梁說,他給朋友打電話請教該怎麼處理,朋友建議他把車停下來再說。他把車停下,和劉推搡了幾下,確實有可能掃到她的眼睛,把她推到車上的小屋裡,又沖她臀 部打了一拳。劉承認打人是不對,但沒有想到劉真的就報了警,而且還向警方說,他隻是她的訪客,為了逼他結婚綁架了她。
“我當時臉上也都是血痕啊,”梁說,“不過,我不會英語,警察一見我就把我給銬上了。”
梁被捕后,被控二級攻擊罪兼誘騙綁架,有可能面對長達10幾年的牢獄之災。
舊情難忘撤銷綁架罪
而這時候,劉的態度開始轉變。也許是余情未了,她不願意梁坐牢了。她為梁交了保金,撤銷了訴訟,並四處奔走動用所有的關系,為梁開脫。她給獄中的梁磊基寫了情意綿綿也帶些感傷的信,感慨兩人命運多舛,兩人的情誼和梁對她的傷害。
問及為什麼要這樣做,劉說,“我的10幾萬都砸倒他的身上了,難道就這樣算了而且他還有老母親要侍奉,另外他在國內的姐姐也都打電話求情,他在監獄裡給我 寫了八封信求我,中間又有女友出來說和,我想來想去,為這個要讓他做10幾年牢,就不忍心,去把他的綁架罪給銷了。我想我是心地太善良了。”
據劉說,她不僅幫助梁撤銷了綁架罪,在劉隨后又因身份問題被移民局抓去之后,她還又四處奔走,為梁開脫。在一封標明是2004年6月10日劉給肯塔基處理 他們綁架案的檢查官Larry Cleveland中,她請求該檢察官能為梁向移民局打電話,幫助梁解牢獄之災。在信中,她稱梁為壞脾氣的好人,而且她說,愛情是盲目的,雖然有了肯塔基 的不幸遭遇,但是她相信,“愛就是他不用說對不起。”
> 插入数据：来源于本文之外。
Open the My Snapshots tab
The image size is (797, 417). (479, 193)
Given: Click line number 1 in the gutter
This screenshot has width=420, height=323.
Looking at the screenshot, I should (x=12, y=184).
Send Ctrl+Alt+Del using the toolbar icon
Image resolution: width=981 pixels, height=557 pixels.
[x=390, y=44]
談起在肯塔基的牢獄之災,梁磊基說到,兩夫妻吵架弄到對薄公堂真是沒有意思。他還說,所有的朋友都認為大家好一場,劉控告她綁架要坐牢太過分了。梁認為劉是心存內疚,才極力為他開脫。而且出來以后,劉向他懺悔,又打電話到他家中致歉。
“這樣,我才相信了她。”梁說。
莫明其妙地結了婚
出獄之后,兩個人又生活在一起。雖然說是歷經重重磨難,但是劉說自己非常重感情,拋不下這段情感。而梁的甜言蜜語又再一次沖昏了她的頭腦。婚事又重新提上了日程。
“他突然改變面貌,又是花言巧語,又給我買了人參,幫我補身子,我當時就心軟了, 另外他和為他辦身份的李小姐都說,隻是去登記,離結婚還遠,再一個很重要的是登了記他就有身份,不用被驅逐出境,我也就同意了。”
梁始終認為兩人感情基礎蠻好的,“不錯,是我向她求得婚,她用最大的誠意挽回了肯塔基那件事對我的傷害,在美國講老實話,有人能這麼關心你很不容易,再者,我們也想有個孩子,我可以用我良心保証,決不是為了身份。 ”
不過,劉對結婚這件事還是心存幾分警惕,朋友也提醒她財產一定要做公正。2004年9月1日﹐兩人來到了澤西城市政廳登記結婚,李小姐是他們的証 人。當時劉執意要求有關於財產的說明,否則不登記。劉說,這時候李小姐才從包裡取出梁的聲明,即婚后劉的財產仍然隻屬於劉。劉這才同意去登記,一直到此 刻,劉還認為結婚是以后的時候,登記隻是從全,為了梁的身份計。
但是登記之后,李小姐建議他們到市長那裡接受祝福。 “我完全不知道,這樣我們就成為有法律約束的夫妻了。”劉說。
李小姐對此不以為然,“劉的英語完全能明白當時發生了什麼事情。我們之所以去邀請市長祝福來使婚姻生效,是因為我馬上要回國,我想親眼看見我的好朋友結婚。”
劉秀勤現已讓律師去市政廳追查此事。對結婚這件事,劉說,“這是我一生最大的錯誤決定。”
合不合法讓法庭判決
劉的律師奧立佛也對劉和梁的感情以及隨后的糾葛感到意外,“如果人隻是靠邏輯辦事,劉肯定不會做出這樣的抉擇,可人是有感情的,如果有了愛和情感,這時侯就不能完全靠理性來考慮事情,劉應該是屬於感情特別豐富的人吧。”奧立佛對多維記者說。
現在,對於律師來說,也不清楚劉和梁的婚姻是否已經生效,他們是不是法定夫妻。
9月1日結婚之后,劉說接下來梁就蹤跡不見,到9月12日回家對她又打又罵,搶了她的錢就走,並威脅她說,如果敢報警,就要殺了她。劉意識到自己上當受騙了,到法庭起訴梁詐婚,騙財,徹底和梁決裂。
而梁的解釋是,他登記之后就去跑長途了,回家之后,兩人確實有一些口角,但是絕對沒有動手打人。
“我連她的鑰匙都沒有,叫我什麼時候走就要什麼時候走,回來吵架,她說隨時隨地可以叫警察抓我,到底是我怕她還是她怕我,我真是被她給弄慘了了”梁雷基說,“沒有任何証明我打了她,憑良心說,真的沒有打過她,她也許是到了更年期了吧。”
劉秀勤已經數次和梁雷基對簿公堂,在12月15日以后的三次上庭中,梁都已經不再現身。據劉介紹,現在澤西市和新澤西州法庭都已發出了對梁的逮捕令,正在通緝他。
“現在已經不是我和他的問題了,”劉說,“而是他和美國政府之間的問題了。”
劉秀勤說她現在所要做的就是要單方面要求法庭判決廢婚。“不過我現在的婚姻是不是真的有法律依據﹖我也不清楚。”劉說,“我需要法庭判決取消那次婚姻。”